HTTP.md

HTTP Benchmark Tool Summary

Desired features

Basics:

• Multiple connections
• Keep-Alive (HTTP 1.1)
• Requests to run
• Warm-up period

Advanced:

• Pipelined requests
• Multi-part responses
• HTTP/2
• Mixture of new-connections, Keep-Alive
• POST
• HTTPS

Coordinator:

• Increase concurrency slowly

Testing mistakes

• Ensure configuration of different webservers is equivalent:

  • Are they hitting disk or just memory?
  • Are they serving a static file or dynamic content?
  • Are they loading equivalent functionality? PHP, FastCGI... etc? (mostly if looking at memory footprint)
  • Is logging fairly similar?

• Don't (unless trying to) test the network:

  • Ensure fat enough pipes (10GbE+), may need multiple load generating machines
  • Can use localhost, ideally dual socket then and pin webserver to one socket, load generator to other

• Be careful picking the payload:

  • Probably want a small file if using files, as otherwise largely testing kernel
  • Be sure caching is equivalent across webservers, or you are happy testing the difference (some may rely on kernel FS caching, others doing their own, some may only cache data, while others cache metadata too...)

* **Extracted entries**:
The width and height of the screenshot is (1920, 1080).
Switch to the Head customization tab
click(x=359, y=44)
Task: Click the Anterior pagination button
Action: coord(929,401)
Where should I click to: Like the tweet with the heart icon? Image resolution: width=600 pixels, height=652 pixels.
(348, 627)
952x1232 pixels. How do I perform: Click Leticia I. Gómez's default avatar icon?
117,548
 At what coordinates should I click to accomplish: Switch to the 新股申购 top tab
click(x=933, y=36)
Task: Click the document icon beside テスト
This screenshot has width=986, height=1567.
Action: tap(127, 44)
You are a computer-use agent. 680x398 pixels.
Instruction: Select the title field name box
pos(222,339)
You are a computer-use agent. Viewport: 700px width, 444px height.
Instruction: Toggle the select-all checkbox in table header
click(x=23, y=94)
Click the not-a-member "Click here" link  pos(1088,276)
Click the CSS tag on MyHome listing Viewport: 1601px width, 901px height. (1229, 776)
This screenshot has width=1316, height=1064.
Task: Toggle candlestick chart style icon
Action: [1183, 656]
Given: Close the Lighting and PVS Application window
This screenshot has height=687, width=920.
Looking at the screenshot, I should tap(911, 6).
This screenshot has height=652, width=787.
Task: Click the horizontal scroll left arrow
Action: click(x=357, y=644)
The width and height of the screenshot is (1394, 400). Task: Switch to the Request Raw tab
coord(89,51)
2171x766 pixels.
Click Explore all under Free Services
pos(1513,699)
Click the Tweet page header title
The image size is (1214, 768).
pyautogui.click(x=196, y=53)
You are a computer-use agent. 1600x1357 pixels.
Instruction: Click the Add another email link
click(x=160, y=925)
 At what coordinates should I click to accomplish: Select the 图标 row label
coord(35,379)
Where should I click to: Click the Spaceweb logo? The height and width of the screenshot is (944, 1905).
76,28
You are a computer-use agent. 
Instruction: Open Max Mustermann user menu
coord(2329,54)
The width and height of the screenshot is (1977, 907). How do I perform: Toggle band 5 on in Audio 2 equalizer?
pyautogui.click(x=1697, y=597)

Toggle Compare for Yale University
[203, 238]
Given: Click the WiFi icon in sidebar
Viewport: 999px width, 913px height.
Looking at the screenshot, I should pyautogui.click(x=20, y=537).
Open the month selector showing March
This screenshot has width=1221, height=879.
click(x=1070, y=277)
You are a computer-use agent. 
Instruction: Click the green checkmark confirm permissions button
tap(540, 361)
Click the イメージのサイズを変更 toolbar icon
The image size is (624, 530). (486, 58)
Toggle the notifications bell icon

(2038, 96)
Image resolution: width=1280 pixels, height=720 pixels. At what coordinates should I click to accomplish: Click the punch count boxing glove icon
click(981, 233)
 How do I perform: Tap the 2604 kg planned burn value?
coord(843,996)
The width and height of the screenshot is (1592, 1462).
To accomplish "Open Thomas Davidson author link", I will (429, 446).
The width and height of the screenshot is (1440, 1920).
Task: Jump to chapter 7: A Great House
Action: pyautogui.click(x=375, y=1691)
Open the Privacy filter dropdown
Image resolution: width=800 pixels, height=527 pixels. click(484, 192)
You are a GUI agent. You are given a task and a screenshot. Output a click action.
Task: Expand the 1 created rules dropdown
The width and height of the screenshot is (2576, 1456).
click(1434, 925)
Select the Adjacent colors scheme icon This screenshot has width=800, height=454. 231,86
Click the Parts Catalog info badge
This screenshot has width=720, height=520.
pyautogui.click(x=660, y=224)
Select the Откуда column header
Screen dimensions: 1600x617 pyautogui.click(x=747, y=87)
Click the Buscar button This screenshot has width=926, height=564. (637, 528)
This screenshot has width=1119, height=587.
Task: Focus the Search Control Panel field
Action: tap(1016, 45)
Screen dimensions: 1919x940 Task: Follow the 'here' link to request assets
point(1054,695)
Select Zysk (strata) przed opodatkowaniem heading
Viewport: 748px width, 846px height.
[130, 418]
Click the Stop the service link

* **Written instruction**: List every feature given under the heading "Advanced:" in the HTTP benchmark tool summary.

* **Complete output**:
- Pipelined requests
- Multi-part responses
- HTTP/2
- Mixture of new-connections, Keep-Alive
- POST
- HTTPS